About this exercise =>
The required output is every line from the beginning of the entries below through the line that includes "Refresh the NBA", copied exactly.

Task inputs =>
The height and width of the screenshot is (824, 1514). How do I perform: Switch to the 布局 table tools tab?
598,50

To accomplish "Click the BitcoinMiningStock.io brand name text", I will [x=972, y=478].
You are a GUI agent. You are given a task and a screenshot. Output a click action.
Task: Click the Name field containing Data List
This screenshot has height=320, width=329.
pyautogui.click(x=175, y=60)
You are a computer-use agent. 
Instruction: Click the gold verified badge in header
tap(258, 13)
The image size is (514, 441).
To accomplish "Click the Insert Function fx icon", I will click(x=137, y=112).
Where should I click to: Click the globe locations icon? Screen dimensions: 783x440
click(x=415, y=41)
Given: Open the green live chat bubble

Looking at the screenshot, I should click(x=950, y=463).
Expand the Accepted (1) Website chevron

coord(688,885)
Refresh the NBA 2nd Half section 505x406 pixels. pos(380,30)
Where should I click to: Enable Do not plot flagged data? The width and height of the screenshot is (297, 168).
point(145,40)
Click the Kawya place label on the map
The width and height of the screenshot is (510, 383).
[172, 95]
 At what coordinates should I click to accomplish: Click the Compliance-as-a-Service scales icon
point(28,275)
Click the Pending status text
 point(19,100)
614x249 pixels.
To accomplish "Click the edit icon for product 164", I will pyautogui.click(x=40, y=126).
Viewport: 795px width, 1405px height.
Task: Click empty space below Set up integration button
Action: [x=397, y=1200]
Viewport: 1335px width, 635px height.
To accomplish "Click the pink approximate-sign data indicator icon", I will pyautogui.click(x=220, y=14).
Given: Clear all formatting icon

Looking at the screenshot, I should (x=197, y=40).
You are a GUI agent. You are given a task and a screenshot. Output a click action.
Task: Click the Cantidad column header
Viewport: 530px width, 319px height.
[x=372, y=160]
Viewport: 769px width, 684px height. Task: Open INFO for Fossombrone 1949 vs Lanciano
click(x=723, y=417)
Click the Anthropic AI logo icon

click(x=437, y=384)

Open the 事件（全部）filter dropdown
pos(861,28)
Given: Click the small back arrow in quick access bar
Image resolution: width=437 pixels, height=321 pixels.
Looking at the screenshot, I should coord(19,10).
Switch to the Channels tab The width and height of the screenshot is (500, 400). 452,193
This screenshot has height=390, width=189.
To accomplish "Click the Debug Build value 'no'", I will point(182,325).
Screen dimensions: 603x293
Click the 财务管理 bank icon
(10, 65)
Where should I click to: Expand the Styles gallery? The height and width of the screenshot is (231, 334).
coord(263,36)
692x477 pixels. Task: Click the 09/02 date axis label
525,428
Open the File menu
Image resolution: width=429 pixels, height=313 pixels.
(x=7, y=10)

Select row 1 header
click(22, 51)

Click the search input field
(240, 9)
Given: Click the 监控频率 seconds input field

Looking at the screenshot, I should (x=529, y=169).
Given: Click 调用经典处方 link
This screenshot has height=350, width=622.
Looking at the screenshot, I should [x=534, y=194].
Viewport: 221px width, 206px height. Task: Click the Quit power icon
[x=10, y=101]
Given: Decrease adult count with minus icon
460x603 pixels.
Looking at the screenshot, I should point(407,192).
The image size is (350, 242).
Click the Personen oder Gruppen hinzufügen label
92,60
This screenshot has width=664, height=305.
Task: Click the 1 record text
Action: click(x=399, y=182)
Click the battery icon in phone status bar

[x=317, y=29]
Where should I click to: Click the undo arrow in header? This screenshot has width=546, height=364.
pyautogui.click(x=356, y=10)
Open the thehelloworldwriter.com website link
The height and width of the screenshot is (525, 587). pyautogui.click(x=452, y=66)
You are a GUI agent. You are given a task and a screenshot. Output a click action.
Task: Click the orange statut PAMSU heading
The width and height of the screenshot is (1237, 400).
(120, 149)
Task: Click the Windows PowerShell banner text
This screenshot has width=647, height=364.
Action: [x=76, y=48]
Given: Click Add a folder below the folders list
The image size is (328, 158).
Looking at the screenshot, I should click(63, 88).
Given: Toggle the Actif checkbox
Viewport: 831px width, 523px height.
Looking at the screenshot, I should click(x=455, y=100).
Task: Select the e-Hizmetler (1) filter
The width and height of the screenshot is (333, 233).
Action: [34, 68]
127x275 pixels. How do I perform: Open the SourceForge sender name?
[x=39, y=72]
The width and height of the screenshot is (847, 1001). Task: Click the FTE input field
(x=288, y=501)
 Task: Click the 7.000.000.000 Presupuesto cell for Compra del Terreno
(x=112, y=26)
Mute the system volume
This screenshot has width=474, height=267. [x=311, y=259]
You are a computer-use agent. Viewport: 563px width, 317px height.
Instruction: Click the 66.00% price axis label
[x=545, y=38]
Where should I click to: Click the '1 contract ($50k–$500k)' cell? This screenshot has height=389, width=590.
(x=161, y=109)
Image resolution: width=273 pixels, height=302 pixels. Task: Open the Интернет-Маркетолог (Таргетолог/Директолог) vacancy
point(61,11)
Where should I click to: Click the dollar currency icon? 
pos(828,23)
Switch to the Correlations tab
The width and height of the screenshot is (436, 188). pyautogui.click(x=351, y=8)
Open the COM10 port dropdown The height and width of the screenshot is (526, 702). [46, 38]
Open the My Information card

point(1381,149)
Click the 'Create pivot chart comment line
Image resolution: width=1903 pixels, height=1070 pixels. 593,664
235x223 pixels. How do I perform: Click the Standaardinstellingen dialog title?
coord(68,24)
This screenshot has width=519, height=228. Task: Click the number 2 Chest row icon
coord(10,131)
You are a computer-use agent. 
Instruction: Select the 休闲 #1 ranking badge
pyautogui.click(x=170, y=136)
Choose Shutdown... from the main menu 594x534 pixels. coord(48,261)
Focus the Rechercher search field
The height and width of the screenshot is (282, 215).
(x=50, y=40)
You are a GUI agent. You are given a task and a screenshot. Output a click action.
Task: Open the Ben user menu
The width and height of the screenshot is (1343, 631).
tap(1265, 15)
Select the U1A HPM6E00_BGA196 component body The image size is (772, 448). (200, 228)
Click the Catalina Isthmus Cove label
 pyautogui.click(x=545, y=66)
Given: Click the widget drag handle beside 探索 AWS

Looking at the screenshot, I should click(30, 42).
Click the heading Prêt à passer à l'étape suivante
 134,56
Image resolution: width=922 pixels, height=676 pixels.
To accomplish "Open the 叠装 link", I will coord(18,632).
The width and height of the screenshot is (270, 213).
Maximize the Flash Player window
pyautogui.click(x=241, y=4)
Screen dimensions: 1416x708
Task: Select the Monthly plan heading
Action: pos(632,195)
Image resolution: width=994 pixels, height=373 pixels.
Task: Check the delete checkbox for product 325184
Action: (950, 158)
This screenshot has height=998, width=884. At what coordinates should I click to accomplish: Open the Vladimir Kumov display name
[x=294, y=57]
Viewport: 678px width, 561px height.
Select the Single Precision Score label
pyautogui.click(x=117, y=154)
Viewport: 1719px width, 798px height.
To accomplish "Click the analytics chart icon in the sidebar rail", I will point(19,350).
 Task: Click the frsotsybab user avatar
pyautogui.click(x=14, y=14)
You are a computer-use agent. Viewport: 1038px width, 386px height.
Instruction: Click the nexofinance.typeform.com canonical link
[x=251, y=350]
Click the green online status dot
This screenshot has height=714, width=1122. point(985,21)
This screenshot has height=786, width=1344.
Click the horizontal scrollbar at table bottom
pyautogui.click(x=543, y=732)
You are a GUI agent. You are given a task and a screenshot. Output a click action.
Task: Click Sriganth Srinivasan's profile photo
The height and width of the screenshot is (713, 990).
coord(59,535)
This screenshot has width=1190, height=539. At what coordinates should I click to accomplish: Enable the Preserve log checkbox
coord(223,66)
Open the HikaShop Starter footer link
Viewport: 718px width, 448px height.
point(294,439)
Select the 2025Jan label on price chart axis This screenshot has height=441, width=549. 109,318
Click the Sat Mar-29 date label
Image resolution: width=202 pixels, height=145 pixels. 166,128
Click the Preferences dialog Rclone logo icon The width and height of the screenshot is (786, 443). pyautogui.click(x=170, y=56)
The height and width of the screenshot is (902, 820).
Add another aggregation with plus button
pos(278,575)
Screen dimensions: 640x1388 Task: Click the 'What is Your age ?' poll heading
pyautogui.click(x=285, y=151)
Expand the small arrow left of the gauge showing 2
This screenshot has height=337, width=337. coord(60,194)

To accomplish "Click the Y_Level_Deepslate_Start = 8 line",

Exercise answer =>
The height and width of the screenshot is (824, 1514). How do I perform: Switch to the 布局 table tools tab?
598,50

To accomplish "Click the BitcoinMiningStock.io brand name text", I will [x=972, y=478].
You are a GUI agent. You are given a task and a screenshot. Output a click action.
Task: Click the Name field containing Data List
This screenshot has height=320, width=329.
pyautogui.click(x=175, y=60)
You are a computer-use agent. 
Instruction: Click the gold verified badge in header
tap(258, 13)
The image size is (514, 441).
To accomplish "Click the Insert Function fx icon", I will click(x=137, y=112).
Where should I click to: Click the globe locations icon? Screen dimensions: 783x440
click(x=415, y=41)
Given: Open the green live chat bubble

Looking at the screenshot, I should click(x=950, y=463).
Expand the Accepted (1) Website chevron

coord(688,885)
Refresh the NBA 2nd Half section 505x406 pixels. pos(380,30)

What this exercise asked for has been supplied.